ComfyUI Extension: ComfyUI-String-Similarity
ComfyUI String Similarity Node - Advanced text comparison with multiple algorithms
Custom Nodes (0)
README
ComfyUI String Similarity Node
A comprehensive text comparison node for ComfyUI that provides multiple algorithms to measure string similarity, useful for OCR validation, text comparison, and quality assessment workflows.
Features
- Multiple similarity algorithms in one node
- Detailed comparison metrics
- Support for both character-level and semantic similarity
- Useful for OCR accuracy assessment
- Compatible with ComfyUI's text processing pipeline
Supported Algorithms
- Levenshtein Distance: Edit distance between strings
- SequenceMatcher: Python's built-in sequence matching
- Jaccard Similarity: Set-based word comparison
- Cosine Similarity: Vector space model comparison
- Word Error Rate (WER): Word-level accuracy metric
- Character Error Rate (CER): Character-level accuracy metric
- SentenceTransformer-MPNET: Deep learning semantic similarity
- SentenceTransformer-MiniLM: Lightweight semantic similarity
Installation
- Clone this repository into your ComfyUI custom_nodes folder:
cd ComfyUI/custom_nodes
git clone https://github.com/yourusername/ComfyUI-String-Similarity
- Install the required dependencies:
pip install -r requirements.txt
- Restart ComfyUI
Usage
- Add the "String Similarity Node" to your workflow
- Connect two text inputs (actual_text and ocr_text)

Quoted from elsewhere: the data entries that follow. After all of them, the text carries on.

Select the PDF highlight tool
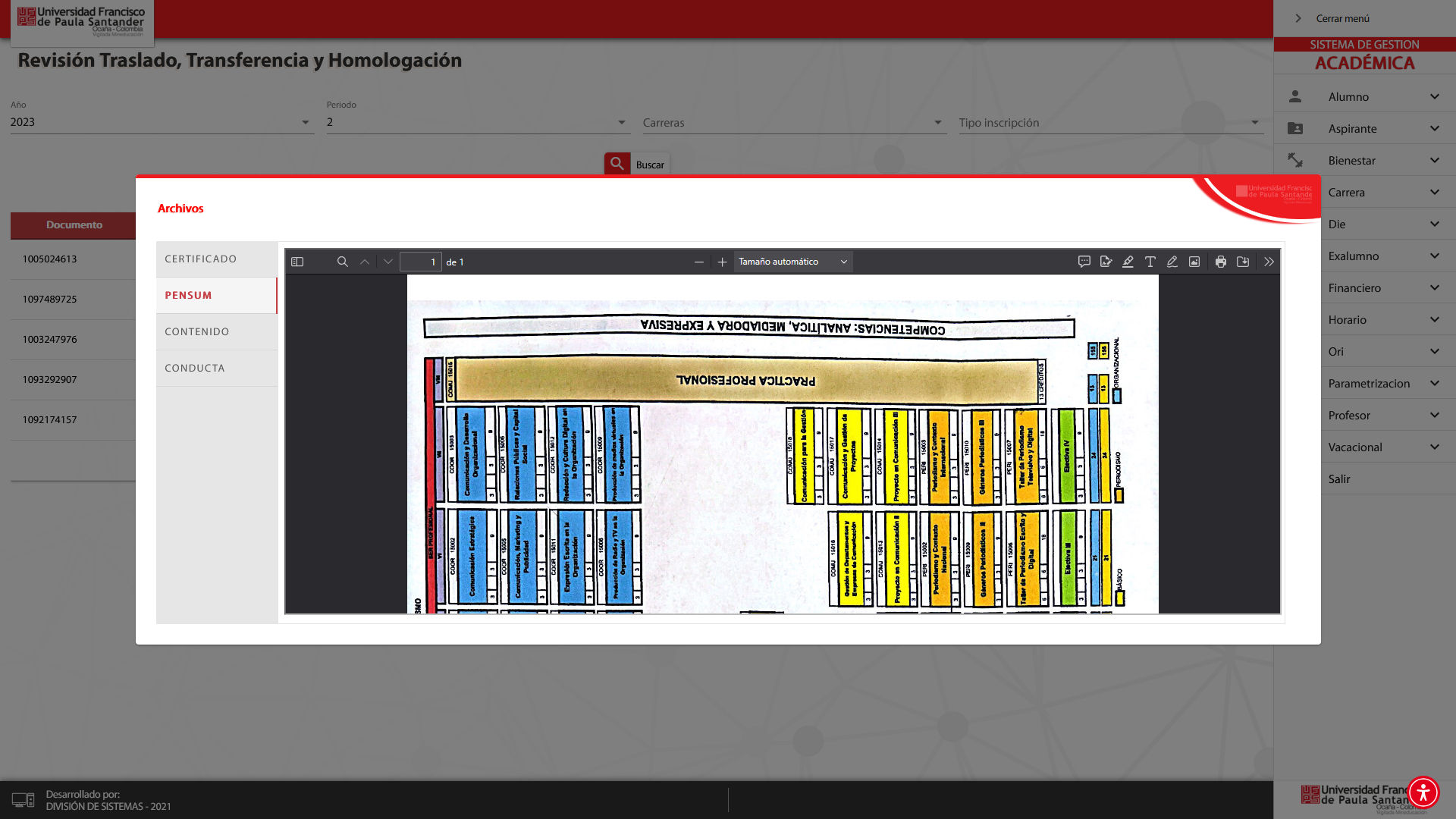This screenshot has width=1456, height=819. (1128, 262)
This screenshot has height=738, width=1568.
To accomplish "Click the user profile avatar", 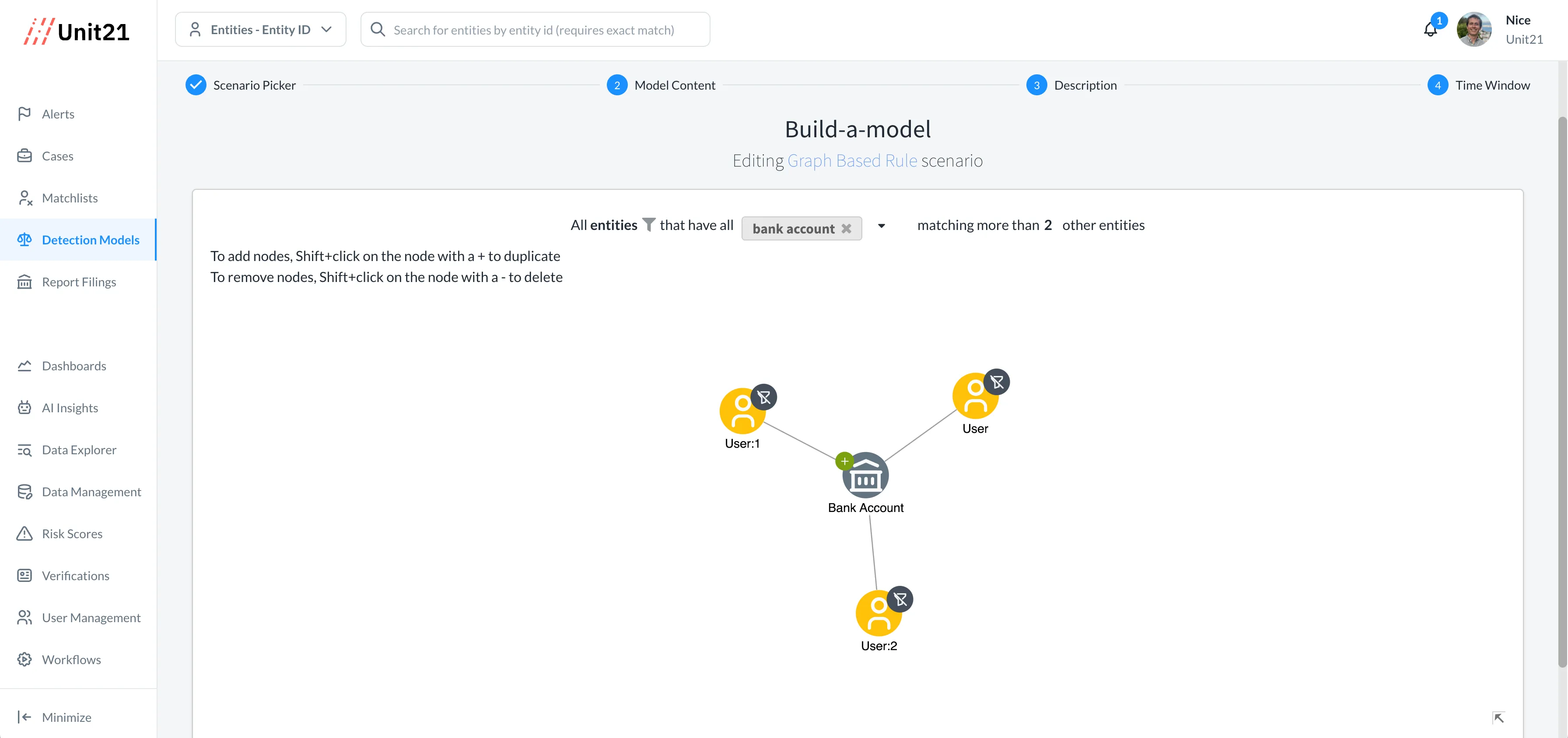I will (1474, 29).
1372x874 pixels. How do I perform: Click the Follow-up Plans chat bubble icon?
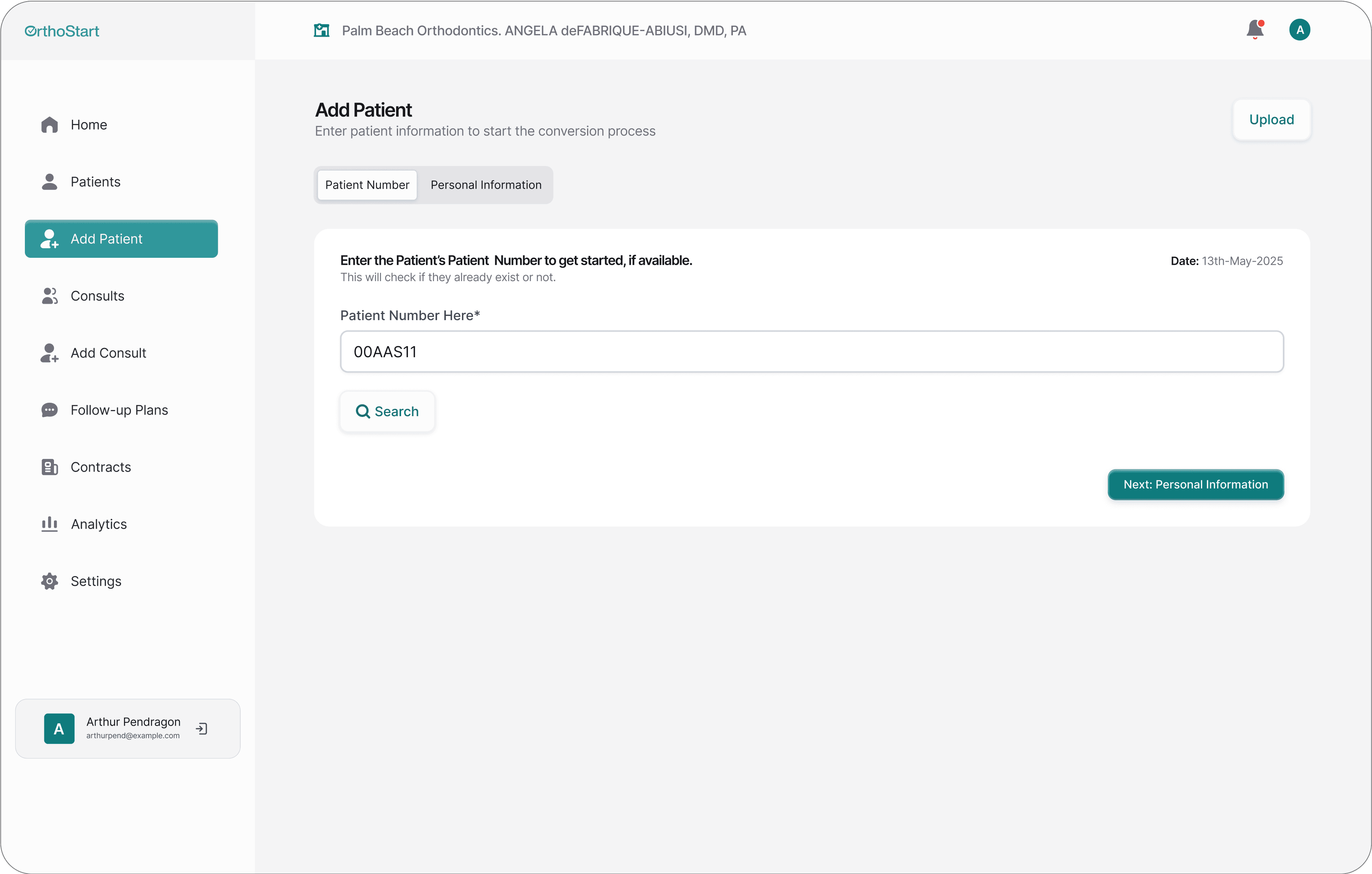[50, 410]
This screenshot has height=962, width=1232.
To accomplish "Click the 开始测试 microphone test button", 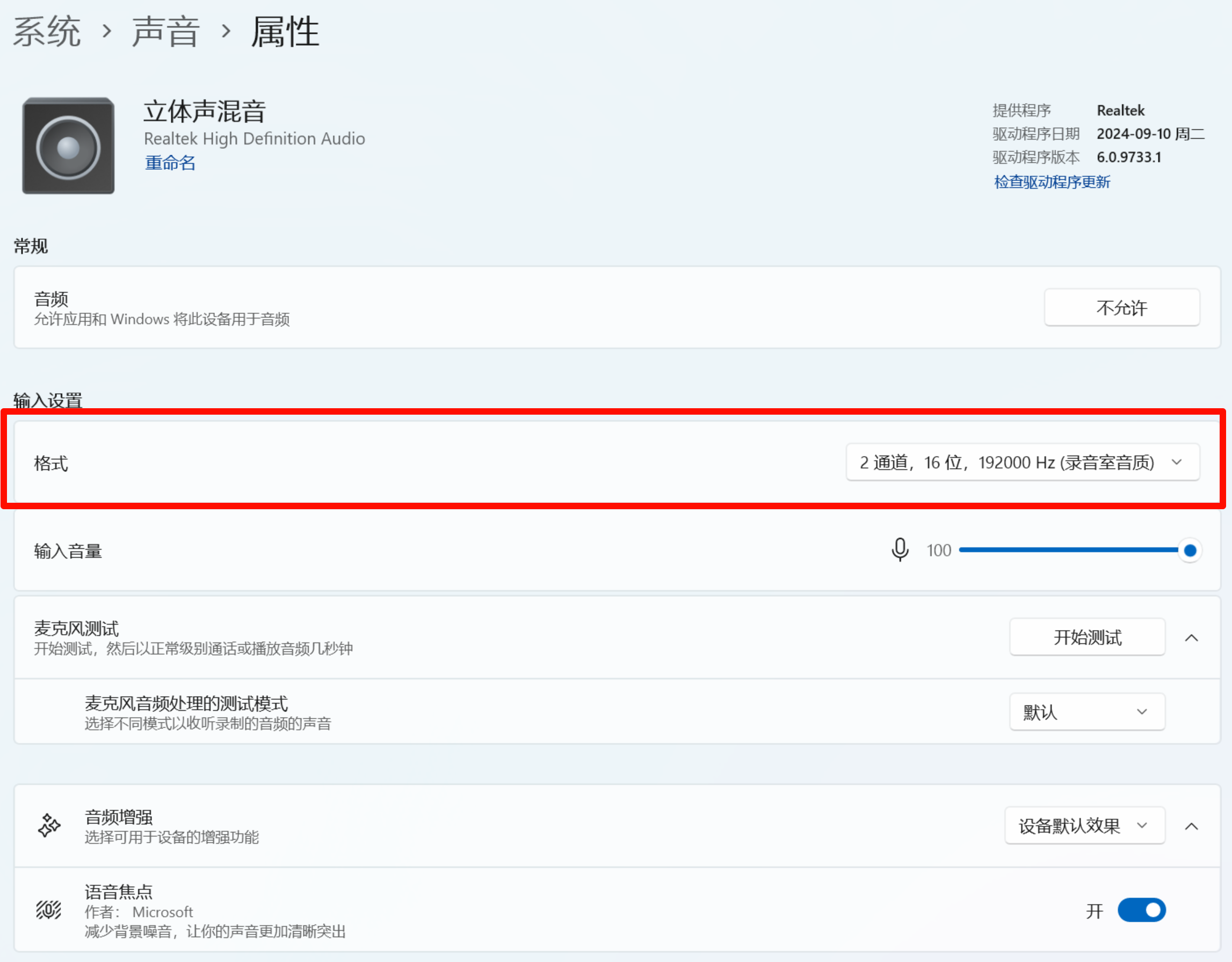I will coord(1086,637).
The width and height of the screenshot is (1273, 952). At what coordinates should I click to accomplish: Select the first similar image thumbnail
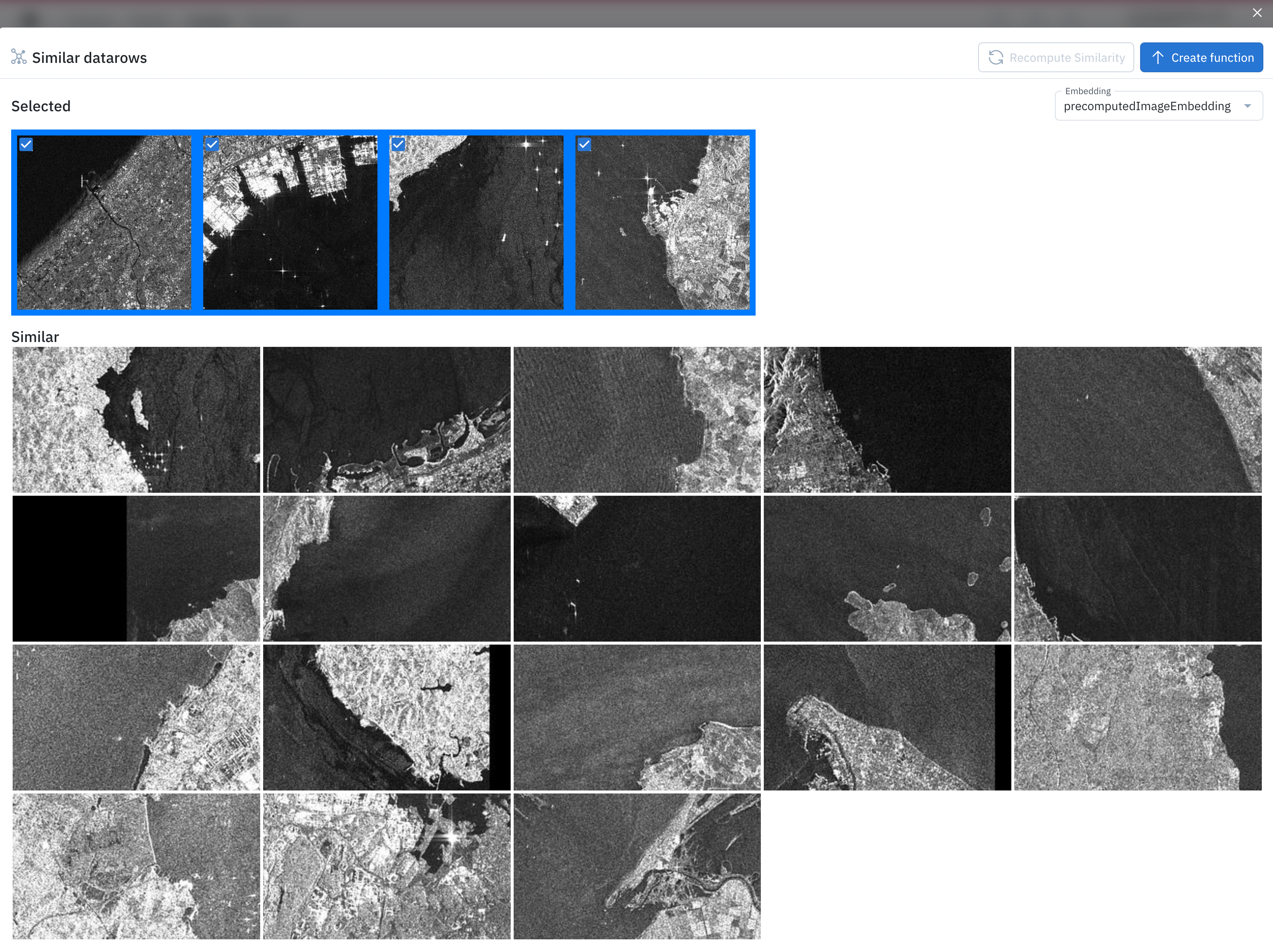136,419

- Select the comparison algorithm
- The node outputs a formatted string with similarity metrics
Input Parameters
- actual_text: The reference or ground truth text
- ocr_text: The text to compare (e.g., OCR output)
- algorithm: Choose from 8 different similarity algorithms
Output
- STRING: Formatted result showing the similarity score and additional metrics
Algorithm Details
Distance-Based Metrics
- Levenshtein: Minimum edits needed to transform one string to another
- SequenceMatcher: Ratio of matching subsequences
- CER/WER: Error rates at character and word levels
Similarity Metrics
- Jaccard: Intersection over union of word sets
- Cosine: Angle between text vectors
Semantic Similarity
- SentenceTransformers: Neural models that understand meaning
- MPNET: More accurate but slower
- MiniLM: Faster with good accuracy
Use Cases
- OCR Quality Assessment: Compare OCR output with ground truth
- Text Validation: Check if generated text matches expected output
- Duplicate Detection: Find similar text passages
- Content Matching: Semantic similarity for paraphrases
Example Output
Actual Text: 'Hello World'
OCR Text: 'Helo World'
Levenshtein Distance: 1
Levenshtein Similarity: 0.91
Performance Notes
- Simple algorithms (Levenshtein, Jaccard) are fast
- SentenceTransformers require model downloading on first use
- Models are cached after initial download
Troubleshooting
- Import errors: Ensure all requirements are installed
- Model download fails: Check internet connection
- Memory issues: Use MiniLM for lower memory usage
Requirements
- ComfyUI
- Python packages: Levenshtein, scikit-learn, numpy, sentence-transformers
License
MIT License
Copyright (c) 2024
Permission is hereby granted, free of charge, to any person obtaining a copy of this software and associated documentation files (the "Software"), to deal in the Software without restriction, including without limitation the rights to use, copy, modify, merge, publish, distribute, sublicense, and/or sell copies of the Software, and to permit persons to whom the Software is furnished to do so, subject to the following conditions:
The above copyright notice and this permission notice shall be included in all copies or substantial portions of the Software.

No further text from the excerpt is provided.